> _LISTED RECORDS_
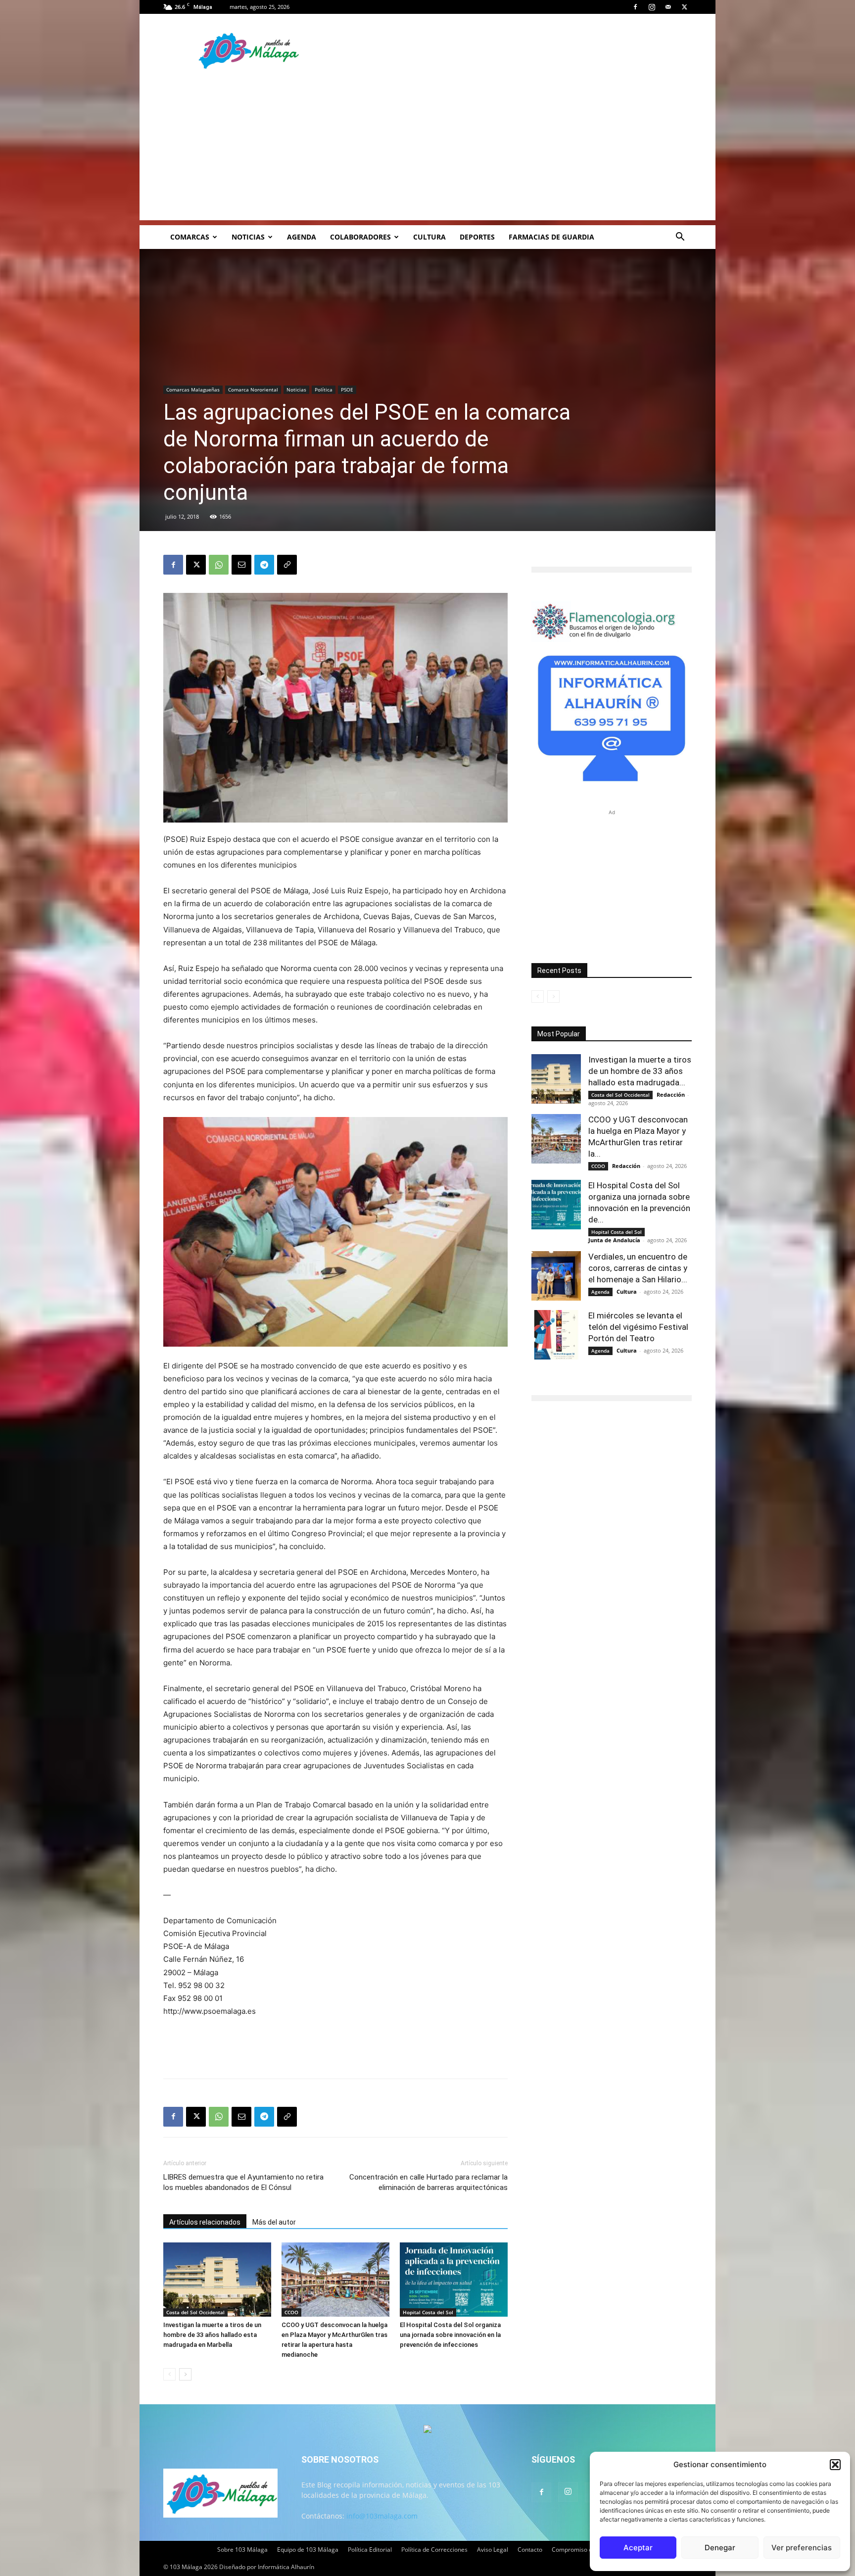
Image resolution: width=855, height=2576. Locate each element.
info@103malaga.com (382, 2516)
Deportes (477, 237)
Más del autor (274, 2222)
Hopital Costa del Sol (428, 2312)
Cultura (429, 237)
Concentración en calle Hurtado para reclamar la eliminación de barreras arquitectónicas (428, 2182)
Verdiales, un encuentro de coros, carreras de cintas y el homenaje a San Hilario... (637, 1268)
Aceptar (638, 2547)
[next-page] (185, 2374)
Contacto (530, 2549)
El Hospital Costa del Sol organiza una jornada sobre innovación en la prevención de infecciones (450, 2334)
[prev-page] (169, 2374)
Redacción (671, 1094)
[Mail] (668, 7)
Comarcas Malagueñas (193, 389)
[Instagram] (651, 7)
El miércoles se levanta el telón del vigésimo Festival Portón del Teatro (638, 1327)
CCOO (291, 2312)
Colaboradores (360, 237)
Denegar (720, 2547)
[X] (684, 7)
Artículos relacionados (204, 2222)
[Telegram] (264, 565)
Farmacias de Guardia (551, 237)
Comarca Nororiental (253, 389)
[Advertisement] (427, 151)
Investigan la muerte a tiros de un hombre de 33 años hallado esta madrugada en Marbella (212, 2334)
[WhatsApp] (219, 565)
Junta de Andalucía (614, 1240)
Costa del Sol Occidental (195, 2312)
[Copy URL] (287, 565)
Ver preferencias (801, 2547)
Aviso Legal (492, 2549)
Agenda (301, 237)
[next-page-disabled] (553, 996)
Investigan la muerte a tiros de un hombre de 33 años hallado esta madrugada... (639, 1071)
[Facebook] (635, 7)
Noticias (248, 237)
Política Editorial (370, 2549)
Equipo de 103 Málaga (307, 2549)
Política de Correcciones (434, 2549)
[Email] (241, 565)
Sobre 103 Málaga (242, 2549)
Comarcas (189, 237)
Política (323, 389)
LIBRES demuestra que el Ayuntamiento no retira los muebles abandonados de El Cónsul (243, 2182)
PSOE (347, 389)
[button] (835, 2465)
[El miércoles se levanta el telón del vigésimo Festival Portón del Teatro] (556, 1335)
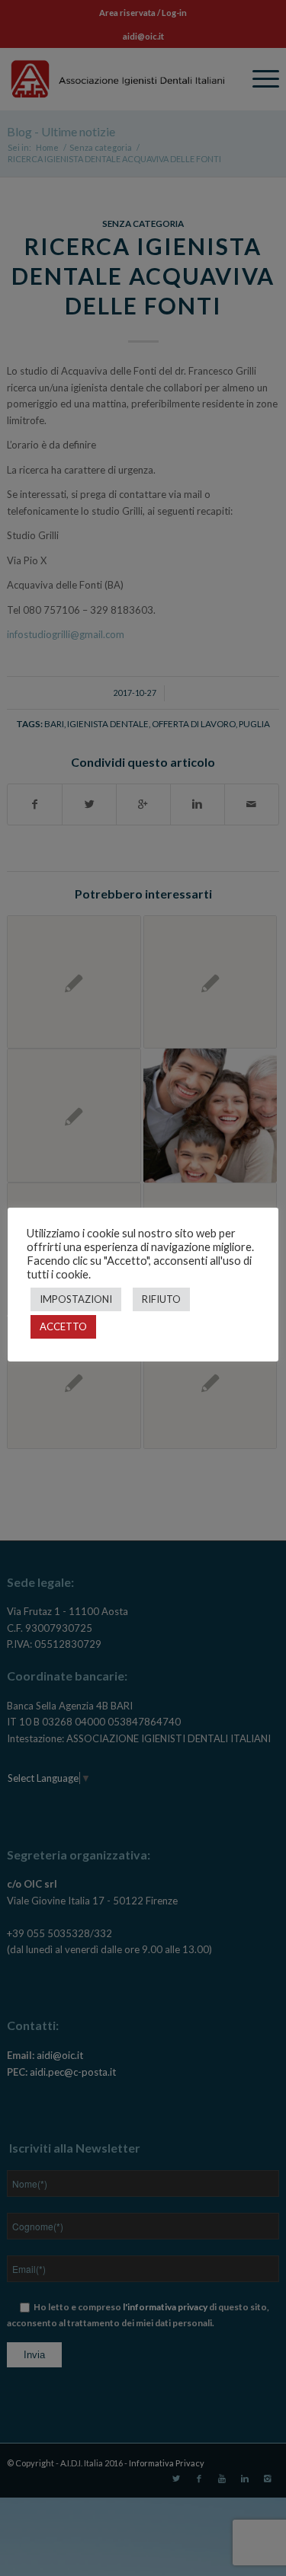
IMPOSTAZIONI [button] (76, 1299)
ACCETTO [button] (63, 1326)
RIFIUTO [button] (161, 1299)
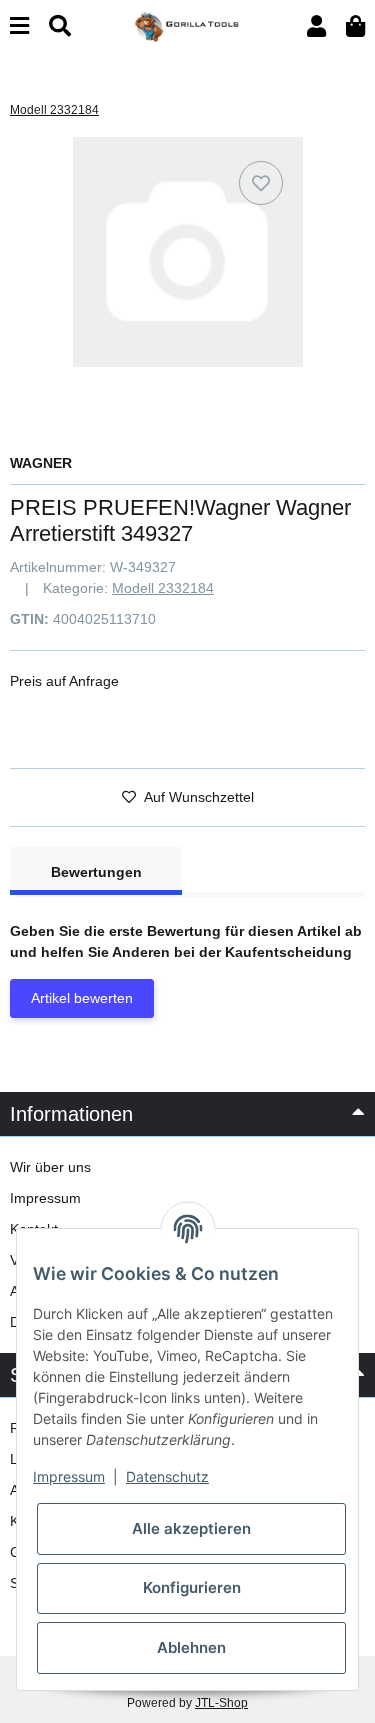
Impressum (45, 1198)
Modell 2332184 (163, 588)
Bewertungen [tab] (96, 872)
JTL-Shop (221, 1703)
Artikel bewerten (82, 998)
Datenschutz (167, 1476)
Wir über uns (50, 1167)
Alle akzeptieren (191, 1528)
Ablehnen (191, 1647)
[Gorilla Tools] (187, 25)
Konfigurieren (192, 1587)
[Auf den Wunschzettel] (261, 183)
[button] (316, 26)
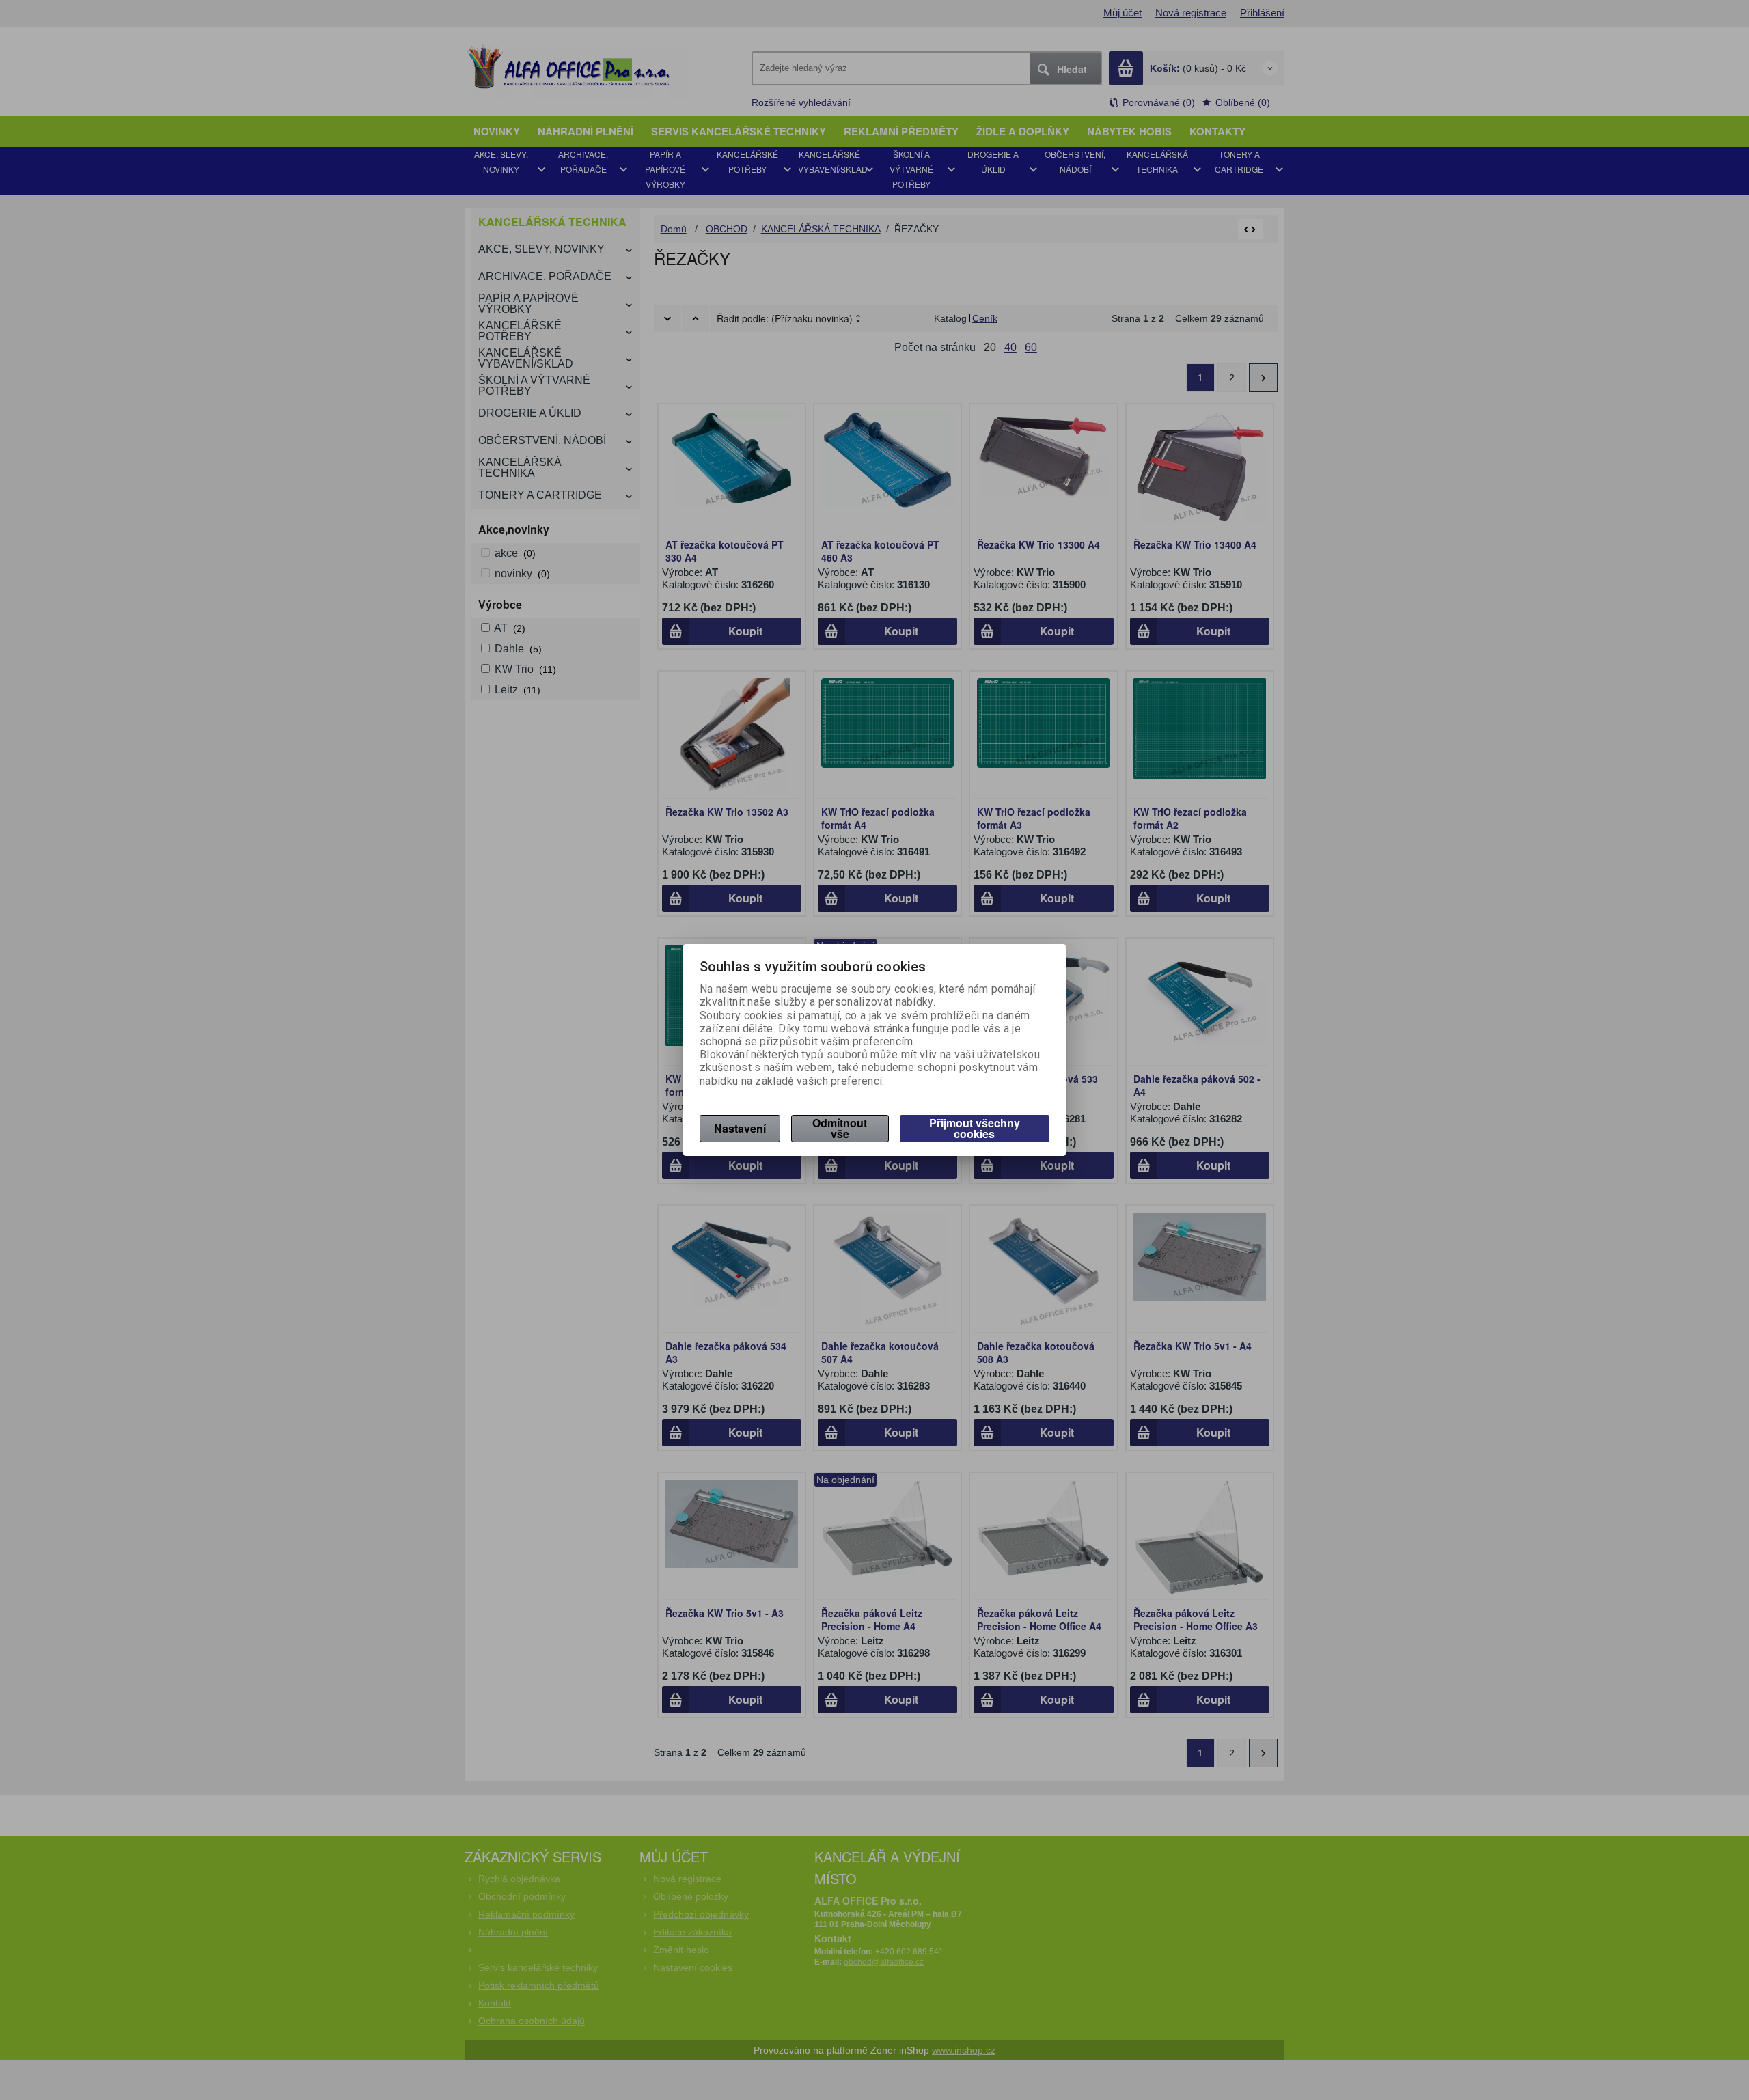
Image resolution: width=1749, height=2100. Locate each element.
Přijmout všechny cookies (974, 1128)
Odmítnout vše (839, 1128)
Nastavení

> _TASK TO COMPLETE_
Only one stretch of the data above is needed. Restate it word for word, from the line containing "Comarcas Malagueñas (193, 389)" through the line containing "[Advertisement] (427, 151)", both ends included.

> _EXERCISE RESULT_
Comarcas Malagueñas (193, 389)
[Instagram] (651, 7)
El miércoles se levanta el telón del vigésimo Festival Portón del Teatro (638, 1327)
CCOO (291, 2312)
Colaboradores (360, 237)
Denegar (720, 2547)
[X] (684, 7)
Artículos relacionados (204, 2222)
[Telegram] (264, 565)
Farmacias de Guardia (551, 237)
Comarca Nororiental (253, 389)
[Advertisement] (427, 151)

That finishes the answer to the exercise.